▶ _To do_
Please repeat exactly the lines from the one containing "Given: Select the Новая карта radio button" through the last line of the records below, both included, and leave out any pictures.

▶ _Extracted material_
▽

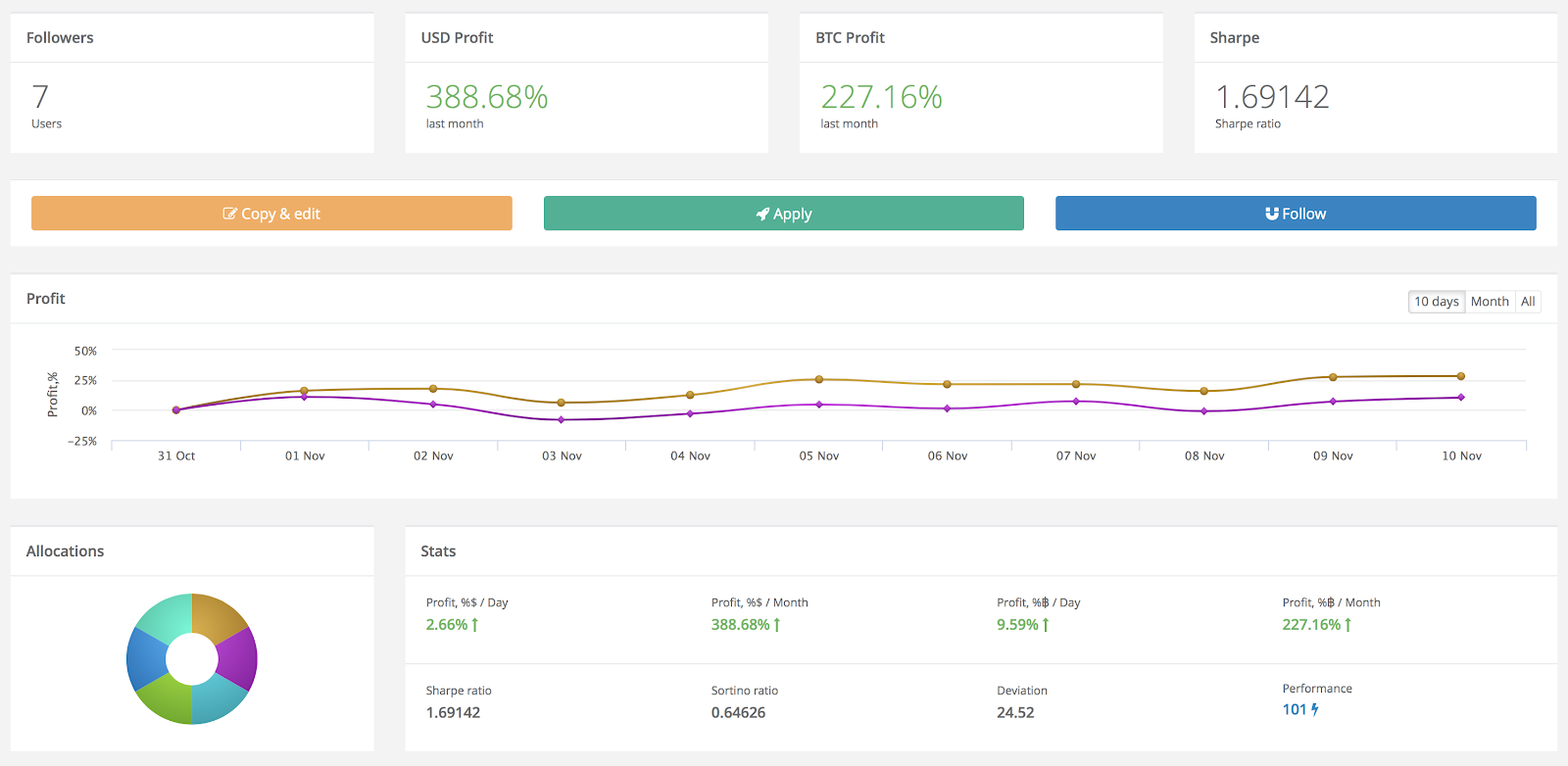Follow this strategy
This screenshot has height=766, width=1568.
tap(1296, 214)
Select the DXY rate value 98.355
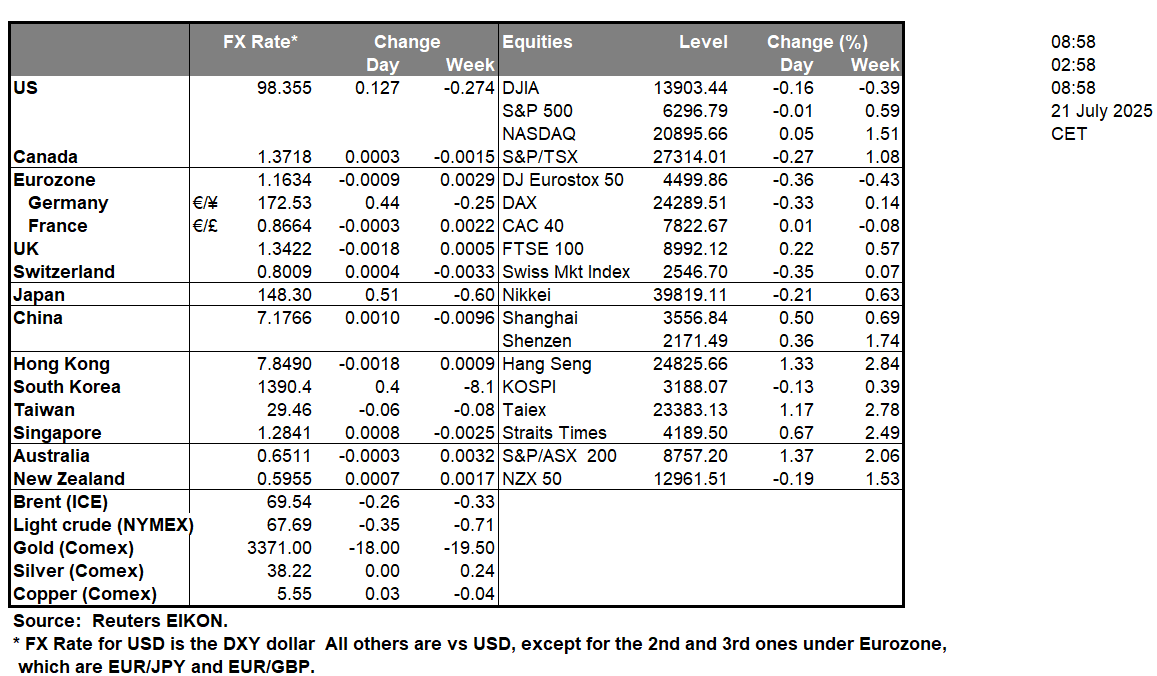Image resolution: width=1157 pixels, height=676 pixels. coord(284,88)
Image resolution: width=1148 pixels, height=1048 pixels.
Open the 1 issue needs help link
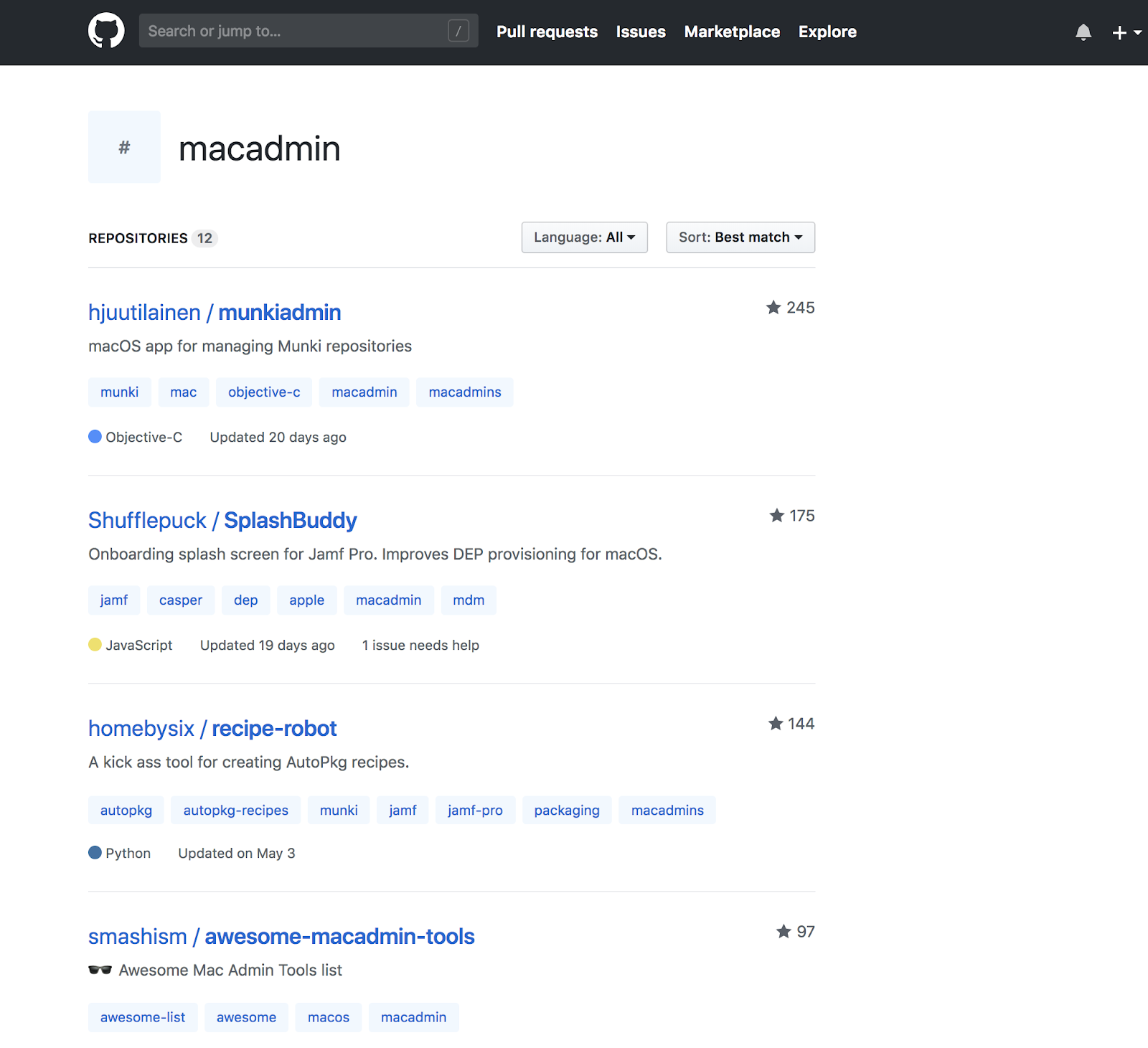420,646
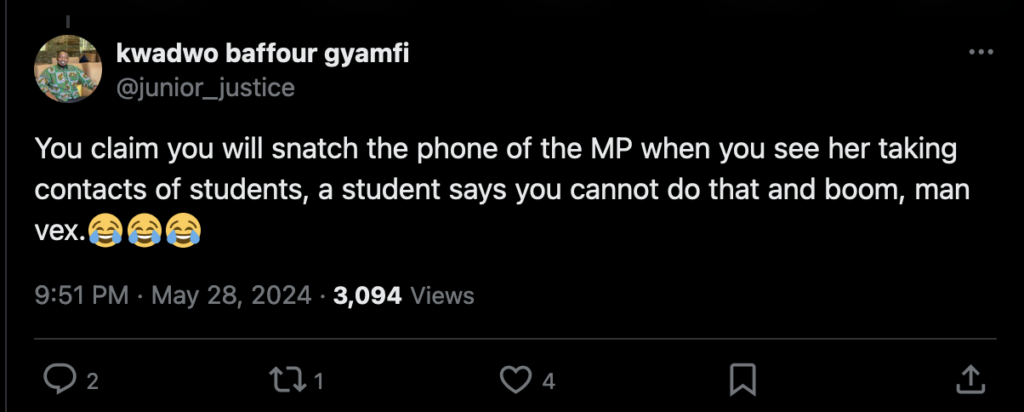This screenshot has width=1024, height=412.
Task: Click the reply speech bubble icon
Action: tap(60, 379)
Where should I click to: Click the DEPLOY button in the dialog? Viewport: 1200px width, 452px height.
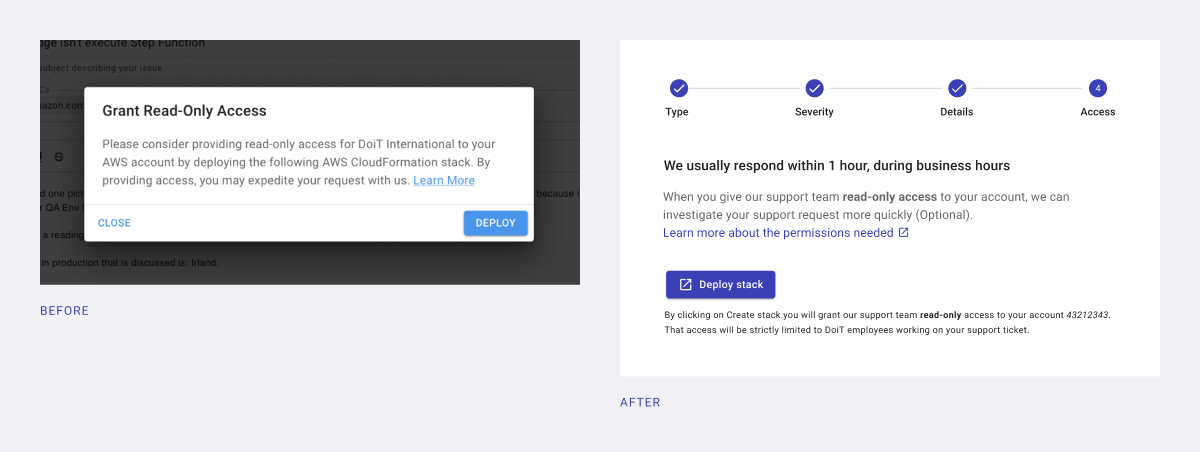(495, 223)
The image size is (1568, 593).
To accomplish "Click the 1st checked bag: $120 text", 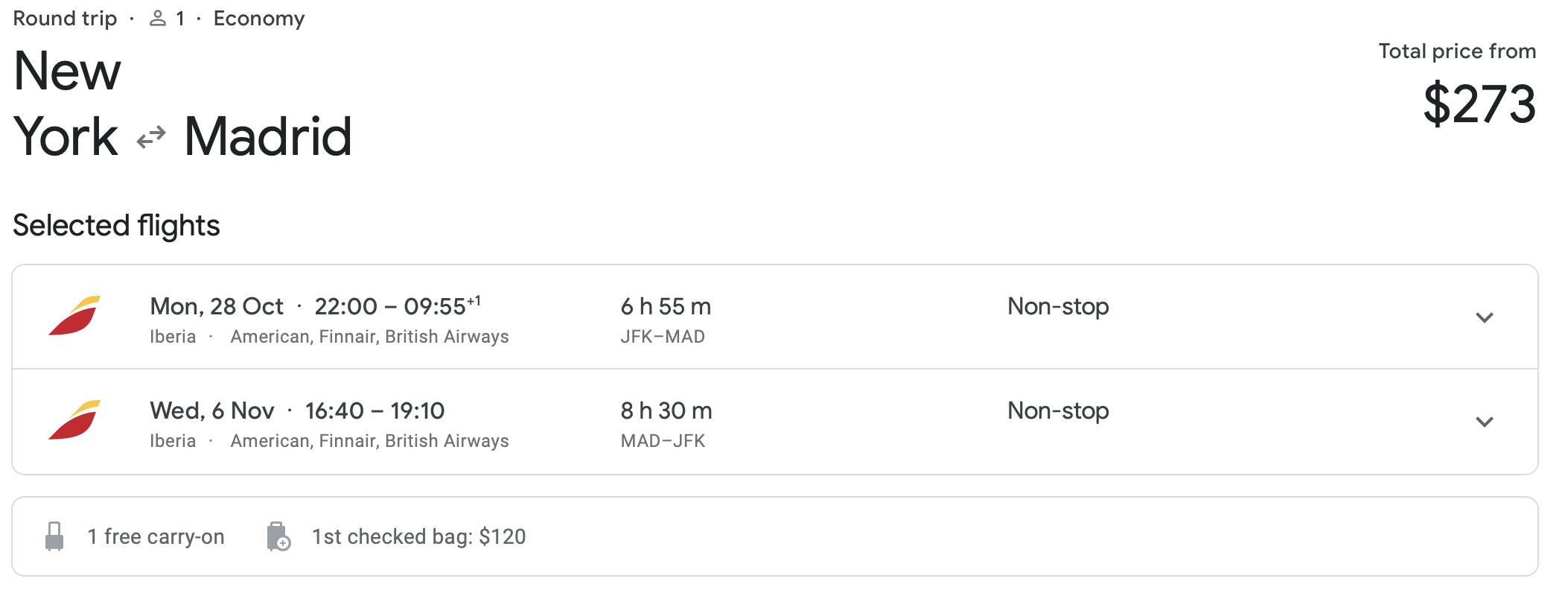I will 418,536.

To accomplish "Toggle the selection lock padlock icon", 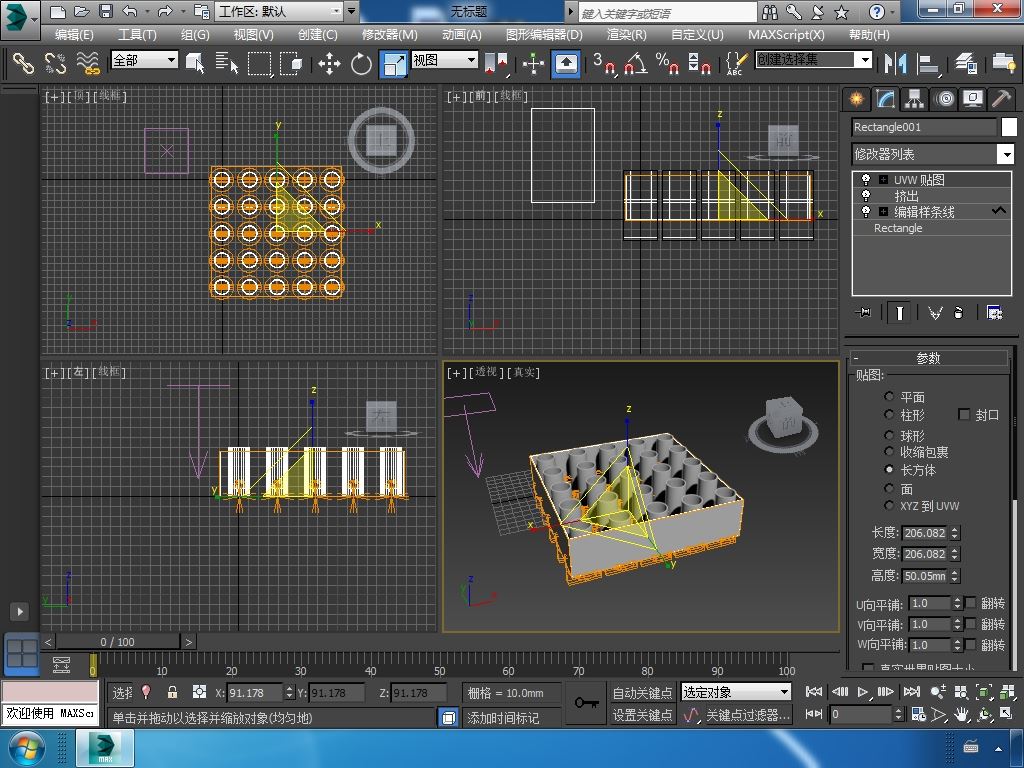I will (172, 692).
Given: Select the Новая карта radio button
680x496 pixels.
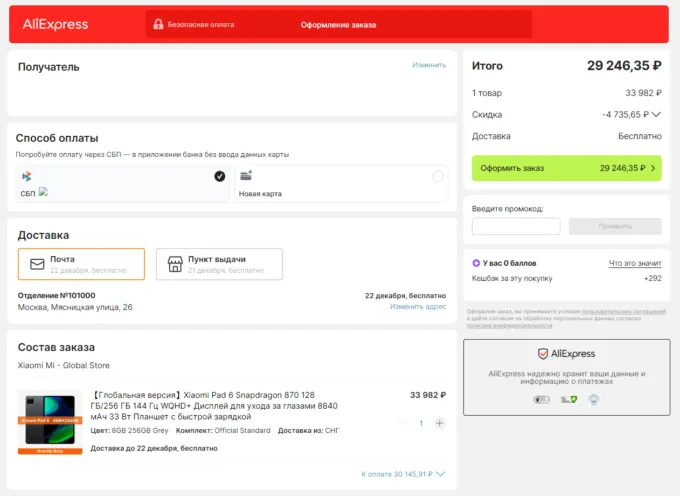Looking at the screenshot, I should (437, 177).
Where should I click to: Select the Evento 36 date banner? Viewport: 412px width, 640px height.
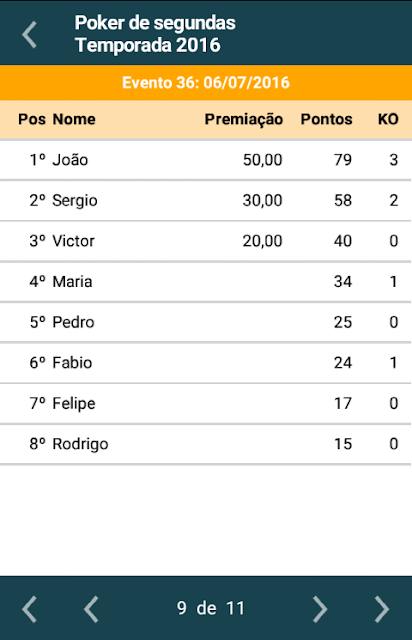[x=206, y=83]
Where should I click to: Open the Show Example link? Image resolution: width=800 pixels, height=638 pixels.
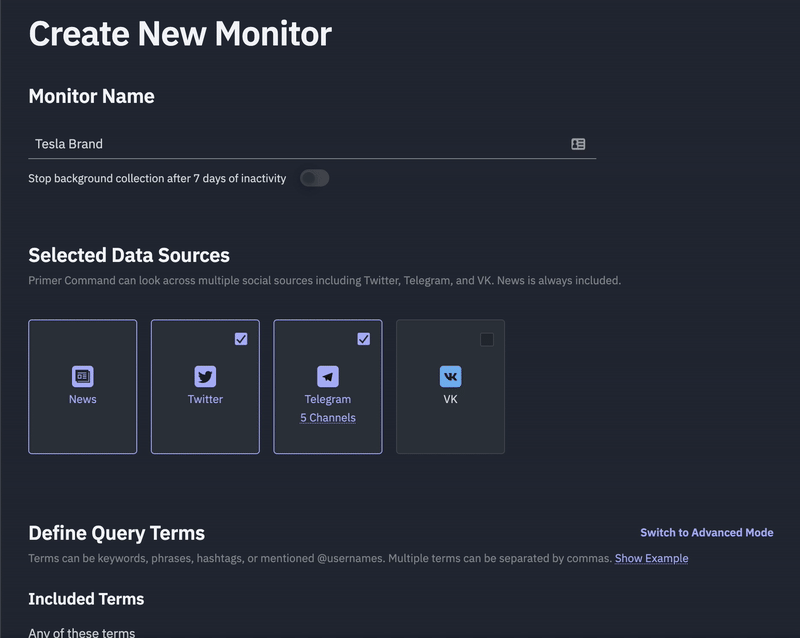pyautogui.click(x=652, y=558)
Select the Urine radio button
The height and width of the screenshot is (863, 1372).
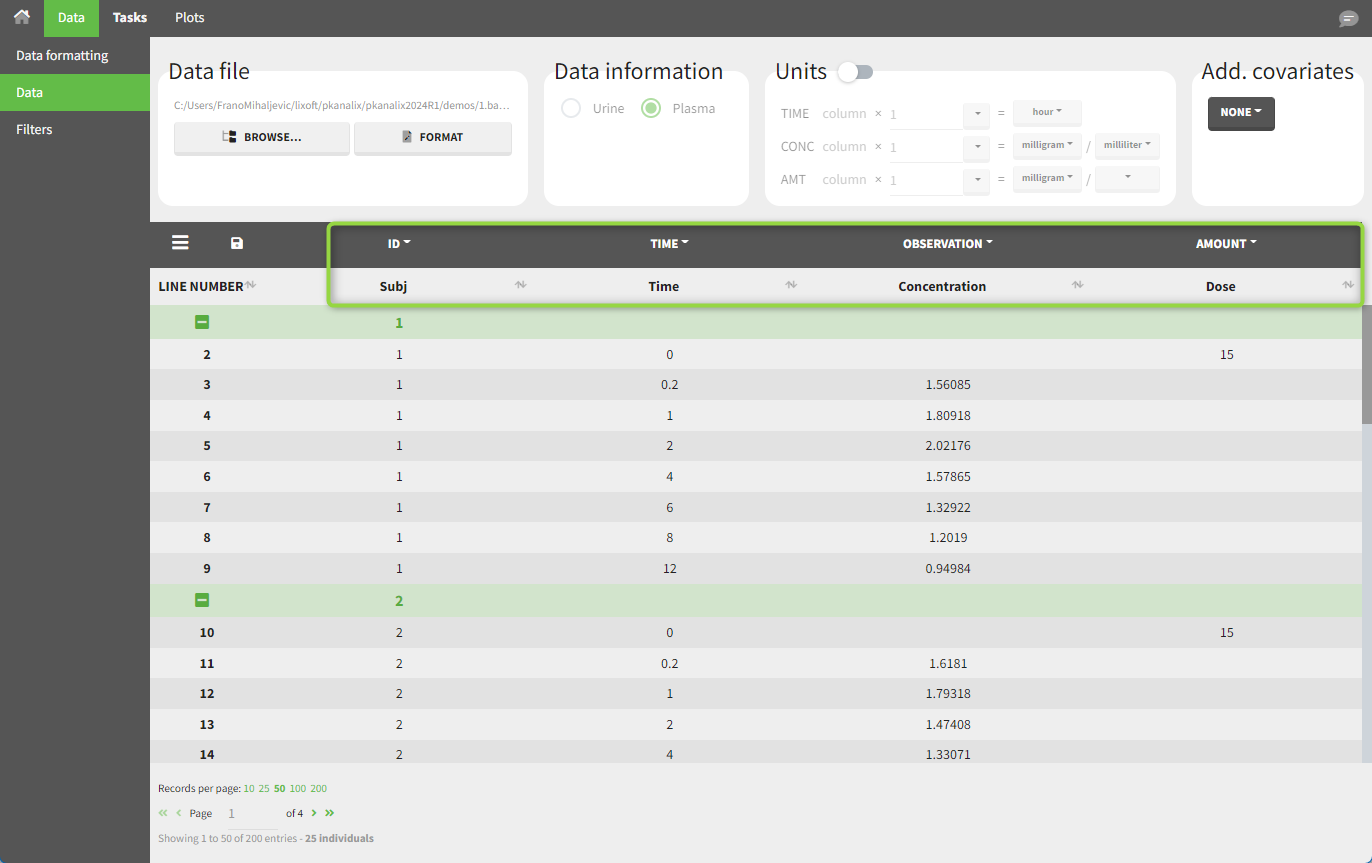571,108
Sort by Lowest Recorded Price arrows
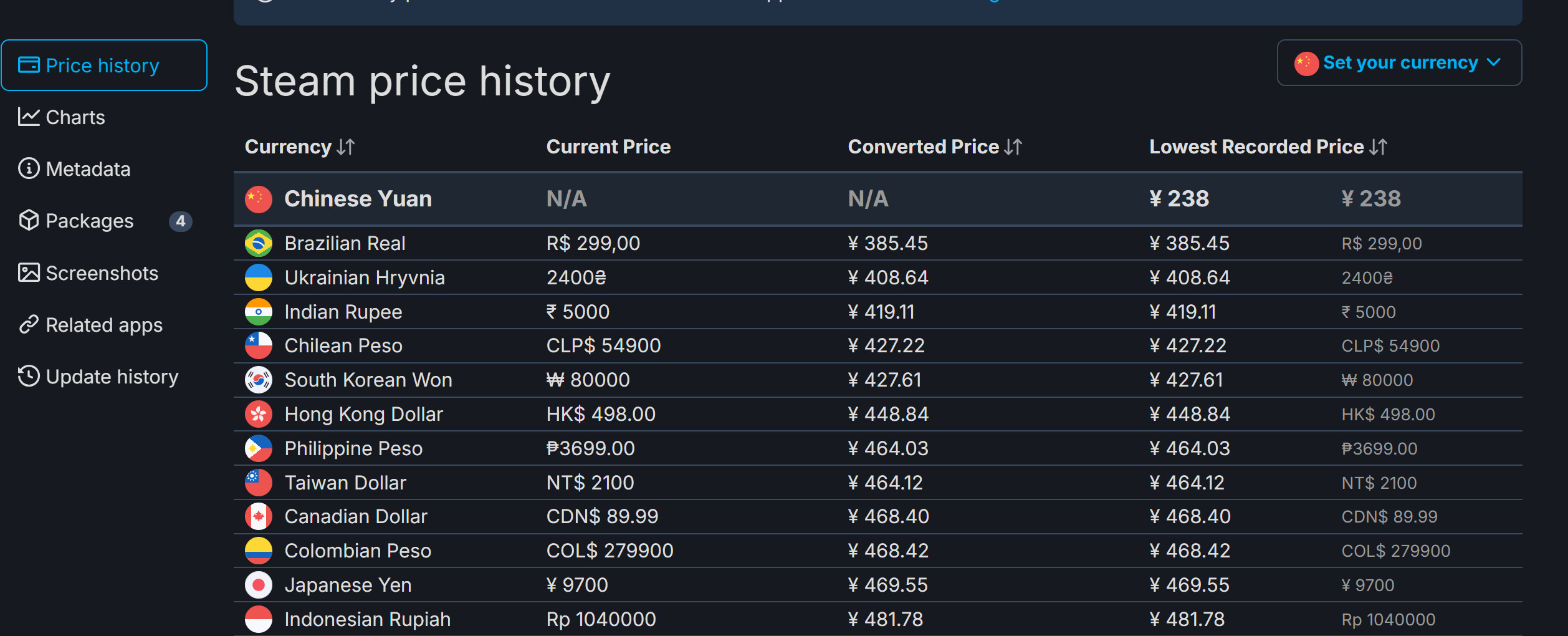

△

▶ _Task result_
Given: Select the Новая карта radio button
680x496 pixels.
Looking at the screenshot, I should (437, 177).
Where should I click to: Select the Evento 36 date banner? Viewport: 412px width, 640px height.
[x=206, y=83]
Where should I click to: Open the Show Example link? Image resolution: width=800 pixels, height=638 pixels.
pyautogui.click(x=652, y=558)
Select the Urine radio button
The height and width of the screenshot is (863, 1372).
571,108
Sort by Lowest Recorded Price arrows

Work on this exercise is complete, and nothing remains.